Jafnah bin 'Amr pergi ke Syam dan menetap di sana bersama anak keturunannya.
Dia dijuluki Bapak para raja al-Ghassâsinah, yang dinisbatkan kepada mata air
di Hijaz, yang dikenal dengan nama Ghassân yang telah mereka singgahi sebelum
akhimya pindah ke Syam.
Lakhm dan Judzam; mereka pindah ke
bagian Timur dan Barat. Tokoh di kalangan mereka adalah Nashr bin Rabi'ah, pemimpin
raja-raja Al-Manadzirah di Hirah.
Bani Thayyi' ; Mereka berpindah ke
arah utara setelah perjalanan Azd hingga singgah di antara dua gunung; Aja dan
Salma, dan akhirnya menetap di sana dan kedua gunung tersebut kemudian dekenal
dengan dua gunungThayyi'.
Kindah; Mereka singgah di Bahrain,
kemudian terpaksa meninggalkannya dan singgah di Hadhramaut. Namun nasib mereka
tidak jauh berbeda dengan apa yang menimpa mereka saat berada di Bahrain,
hingga mereka pindah lagi ke Najd. Di sana mereka mendirikan pemerintahan yang
besar dan kuat. Tapi pemerintahan itu cepat berakhir tanpa meninggalkan bekas
sedikitpun. Di sana ada satu kabilah Himyar yaitu Qudha'ah (meskipun masih
diperselisihkan penisbatannya kepada Himyar)yang meninggalkan Yaman dan
bermukim di daerah pedalaman as-Samawah, pinggiran Iraq.*
* Lihat rincian tentang
kabilah-kabilah ini dan hijrahnya dalam buku-buku: "Nasab Ma'd wal Yaman
al-Kabir", "Jamharatun Nasab", "al-'Iqdul Farid",
"Qalaidul Jumman", "Nihayatul Arib", "Tarikh Ibni Khaldun",
"Saba-ikuz Zahab" , dll.
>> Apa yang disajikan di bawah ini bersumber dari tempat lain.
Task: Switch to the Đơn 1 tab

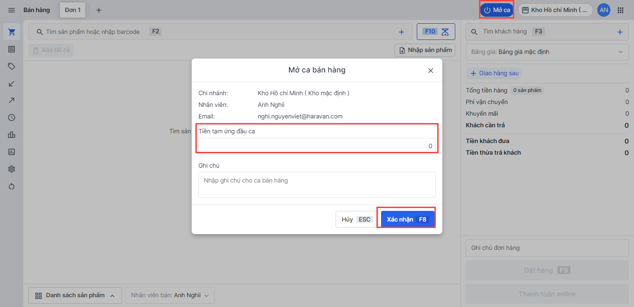Action: [72, 10]
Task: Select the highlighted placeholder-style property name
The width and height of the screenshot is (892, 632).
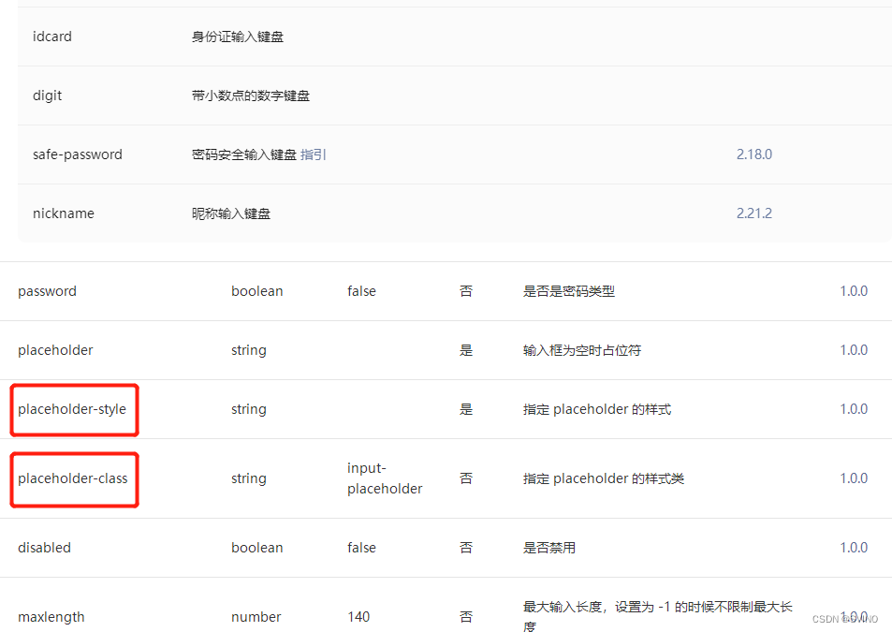Action: point(73,409)
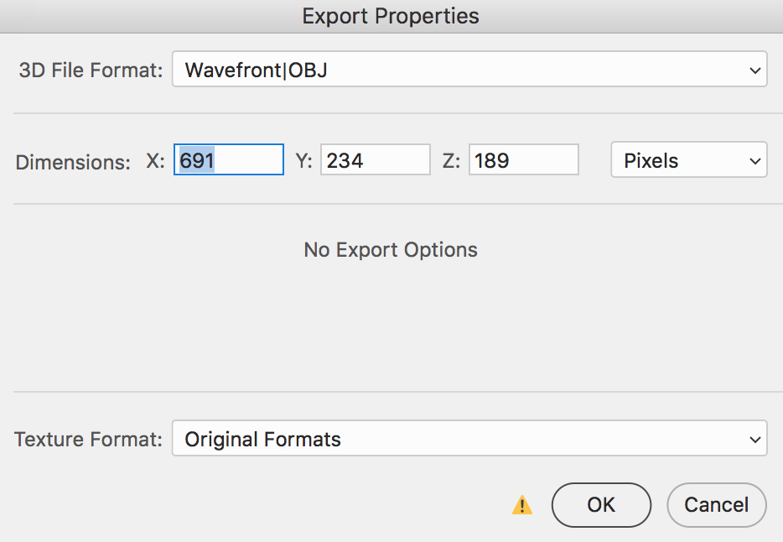Cancel the Export Properties dialog
The image size is (783, 542).
point(716,505)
Dan terdapat perbedaan yang cukup mencolok
dalam berbagai referensi sejarah dalam menetapkan periode hijrah-hijrah yang
mereka lakukan dan sebab-sebabnya. Tapi setel·h mengamati secara cermat dari
berbagai sudut pandang, maka kami telah menetapkan pendapat yang kami anggap
kuat dalam bab ini berdasarkan dalil yang ada.
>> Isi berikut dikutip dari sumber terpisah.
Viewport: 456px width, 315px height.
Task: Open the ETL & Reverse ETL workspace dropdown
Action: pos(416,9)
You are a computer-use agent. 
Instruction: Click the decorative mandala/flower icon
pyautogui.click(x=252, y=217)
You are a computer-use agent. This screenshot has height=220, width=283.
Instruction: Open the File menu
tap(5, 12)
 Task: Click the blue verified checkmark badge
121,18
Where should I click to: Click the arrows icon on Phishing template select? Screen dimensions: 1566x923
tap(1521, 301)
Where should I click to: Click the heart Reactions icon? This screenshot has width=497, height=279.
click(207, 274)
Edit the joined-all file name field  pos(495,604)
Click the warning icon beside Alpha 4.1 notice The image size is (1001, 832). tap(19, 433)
Adapun Arab Musta'ribah, mereka
merupakan cikal bakal dari nenek moyang mereka yang tertua Ibrahim
'Alaihis-Salam, yang berasal dari negeri Iraq, dari sebuah kota yang disebut
Ar, dan terletak di pinggir barat sungai Eufrat, berdekatan dengan Kufah. Cukup
banyak upaya penggalian dan pengeboran yang dilakukan untuk mengungkap rincian
yang mendetail tentang kota ini dan keluarga Nabi Ibrahim 'Alaihis Salam serta
kondisi religius dan sosial yang ada di negeri itu.
Sudah diketahui bersama bahwa
Ibrahim ' Alaihis Salam hijrah dari Iraq ke Hâran atau Hirran, termasuk pula ke
Palestina, dan menjadikan negeri itu sebagai pijakan/markas dakwah beliau.
Beliau banyak menyusuri pelosok negeri ini dan lainnya, dan beliau pernah
sekali mengunjungi Mesir. Fir-'aun (sebutan bagi penguasa Mesir) kala itu
berupaya untuk melakukan tipu daya dan niat buruk terhadap istri beliau, Sarah.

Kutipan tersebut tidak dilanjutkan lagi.